Полдень, довольно тепло, но солнечные лучи так и не пробились сквозь плотный слой низко висящих облаков, под которым, как под стеклянной крышей оранжереи, воздух был влажным и душным. Этот эффект парника давил и вызывал одышку даже у здоровых людей.
Марина Петровна толкала впереди себя коляску со своей внучатой племянницей. Девочка десяти месяцев от роду. У нее жесткие рыжие волосы, сколько бы их ни приглаживали, стоящие торчком на голове, и огромные, как две голубые пуговицы, глаза. Живая и любопытная, она походила на маленькую обезьянку, постоянно в движении, постоянно в работе познавания этого огромного и нового для нее мира.
Наконец, она все-таки угомонилась и, усталая, заснула в своем уютном гнездышке-коляске. А Марине Петровне предстояло встретиться со свое сестрой Ниночкой и племянницей Иришей, матерью малышки. Большую часть пути до места встречи она проехала на трамвае. Осталось пройти еще один или два квартала. Но вот тут она растерялась и никак не могла вспомнить, за каким углом нужный ей поворот.

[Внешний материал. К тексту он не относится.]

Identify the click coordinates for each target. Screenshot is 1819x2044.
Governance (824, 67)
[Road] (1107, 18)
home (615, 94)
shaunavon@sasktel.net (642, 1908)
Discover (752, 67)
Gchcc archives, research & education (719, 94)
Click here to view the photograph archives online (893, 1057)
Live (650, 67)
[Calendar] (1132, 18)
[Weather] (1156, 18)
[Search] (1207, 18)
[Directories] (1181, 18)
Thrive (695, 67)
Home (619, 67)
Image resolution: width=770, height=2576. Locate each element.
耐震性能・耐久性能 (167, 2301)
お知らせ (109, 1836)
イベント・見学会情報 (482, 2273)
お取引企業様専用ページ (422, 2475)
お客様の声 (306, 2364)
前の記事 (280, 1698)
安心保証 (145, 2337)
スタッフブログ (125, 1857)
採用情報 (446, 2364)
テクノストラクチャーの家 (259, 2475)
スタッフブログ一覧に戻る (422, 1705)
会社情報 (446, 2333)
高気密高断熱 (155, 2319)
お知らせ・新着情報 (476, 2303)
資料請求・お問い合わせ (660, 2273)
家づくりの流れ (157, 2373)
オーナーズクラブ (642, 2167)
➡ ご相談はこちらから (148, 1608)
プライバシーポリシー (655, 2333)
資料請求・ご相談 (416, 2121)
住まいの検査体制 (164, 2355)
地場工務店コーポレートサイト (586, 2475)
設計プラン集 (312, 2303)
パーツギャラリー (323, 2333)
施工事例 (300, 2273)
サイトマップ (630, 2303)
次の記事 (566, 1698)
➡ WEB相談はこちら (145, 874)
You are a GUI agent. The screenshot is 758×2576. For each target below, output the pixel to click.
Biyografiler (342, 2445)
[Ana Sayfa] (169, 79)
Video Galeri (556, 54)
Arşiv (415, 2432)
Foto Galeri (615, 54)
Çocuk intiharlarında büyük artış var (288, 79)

На ручке коляски висела большая яркая сумка, украшенная фигурками розовых, с черной гривой, осликов, голубых, с зеленой кисточкой на хвосте, слонов и прочей занятной и невиданной живностью. Там лежало все необходимое для ребенка – подгузники, бутылочки и баночки с детским питанием, игрушки и погремушки. Там же был и телефон Марины Петровны. Она решила позвонить сестре и выяснить, куда следует идти. Начала рыться в бесконечной утробе сумки. Все перемешано, спутано, и телефон оказался где-то в глубине, на самом дне, под бутылочками и гремящими мишками.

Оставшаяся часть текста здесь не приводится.